In the code below, I build a list of Rod objects, then create a "box" of
rods as a dictionary, keyed by single letters (very *like* names, but not).

In this implementation, Rod objects don't get names of their own,
but have to rely on the built-in hash table mechanism, i.e. the eleven
Rods are not bound to top level names, except indirectly through the
names of collection objects (both "rodobjects" and "box" in this
example):

rodnames = ['z','w','r','g','p','y','d','b','t','B','o']

rodobjects = [
        Rod(length =  0, color = 'none'), # zero rod
        Rod(length =  1, color = 'white'),
        Rod(length =  2, color = 'red'),
        Rod(length =  3, color = 'light green'),
        Rod(length =  4, color = 'pink'),
        Rod(length =  5, color = 'yellow'),
        Rod(length =  6, color = 'dark green'),
        Rod(length =  7, color = 'black'),
        Rod(length =  8, color = 'tan'),
        Rod(length =  9, color = 'blue'),
        Rod(length = 10, color = 'orange')]

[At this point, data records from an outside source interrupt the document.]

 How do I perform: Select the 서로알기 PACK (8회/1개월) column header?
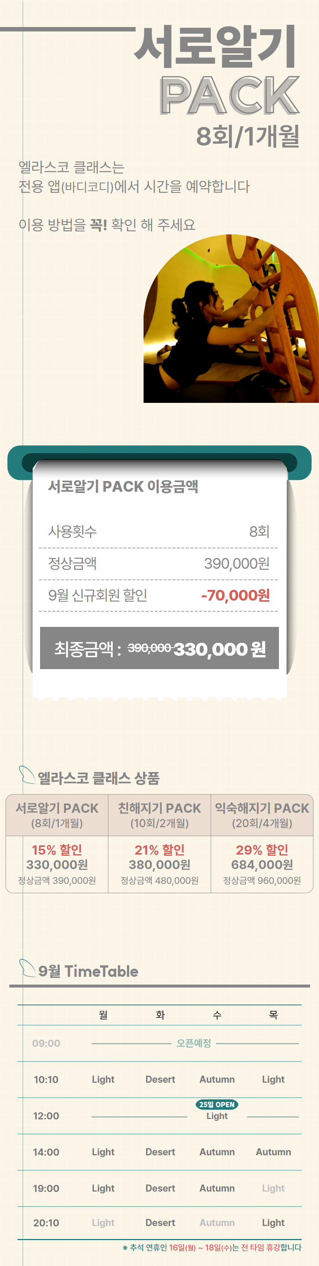pos(57,815)
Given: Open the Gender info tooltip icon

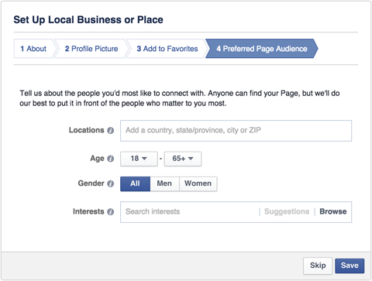Looking at the screenshot, I should (111, 183).
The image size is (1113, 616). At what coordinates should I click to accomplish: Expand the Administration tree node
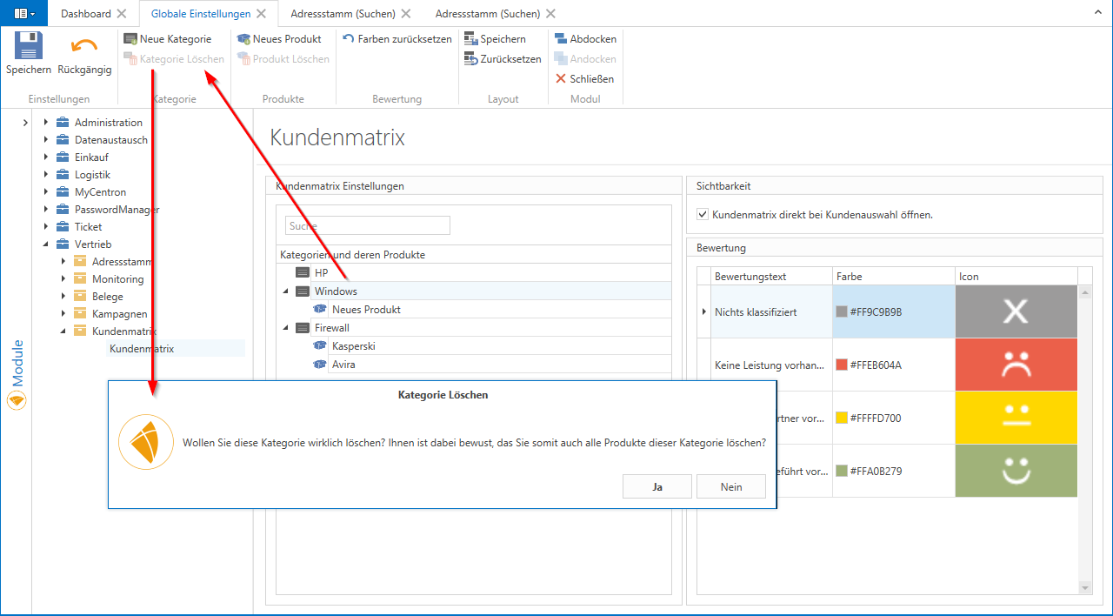pyautogui.click(x=45, y=123)
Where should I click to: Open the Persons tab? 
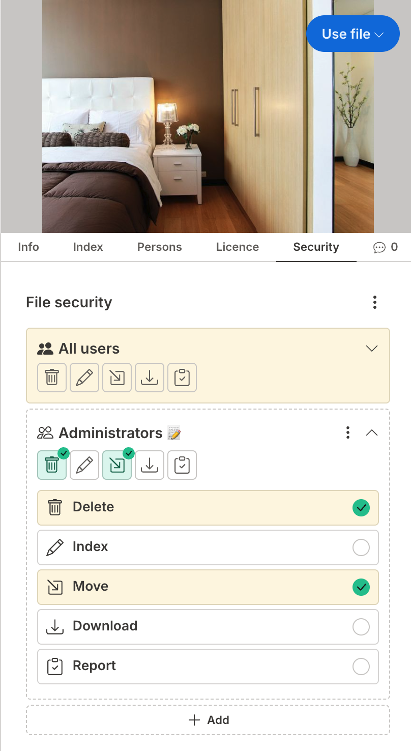(160, 247)
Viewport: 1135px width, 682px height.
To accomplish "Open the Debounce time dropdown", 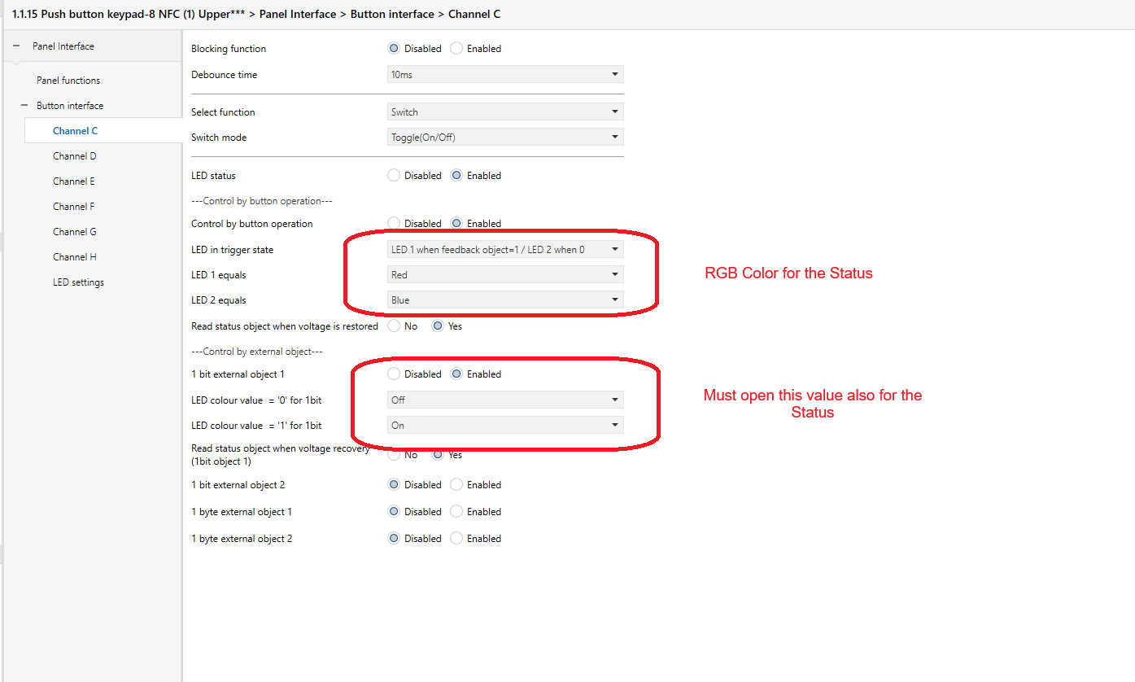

box = dict(zip(rodnames, rodobjects))

>
> And just to get a word in on the original question -- how does Python do
> pointers -- what about iterators? From a functional viewpoint, isn't the
> next() operation just like incrementing a pointer?
>
> -John

The interface for the iterator type is pretty simple, in that you need
to have a next method (__next__ under the hood).

In pointer arithemetic, there's this assumption of target memory
already allocated (through malloc) and incrementing a pointer to move
ahead to existing data.

In Python, to next(iterable) is to probably trigger some code that
creates new objects in memory, maybe destroys old ones.  Lots
of objects may change state.  But there's no sense that these
state changes were computed ahead of time, as is more usually
the case in the shoptalk around pointers (when in the C family).

Iterators derive from the idea of lazy or just in time evaluation,
important in many languages.  Generators very closely related
(use them to implement iterators a lot).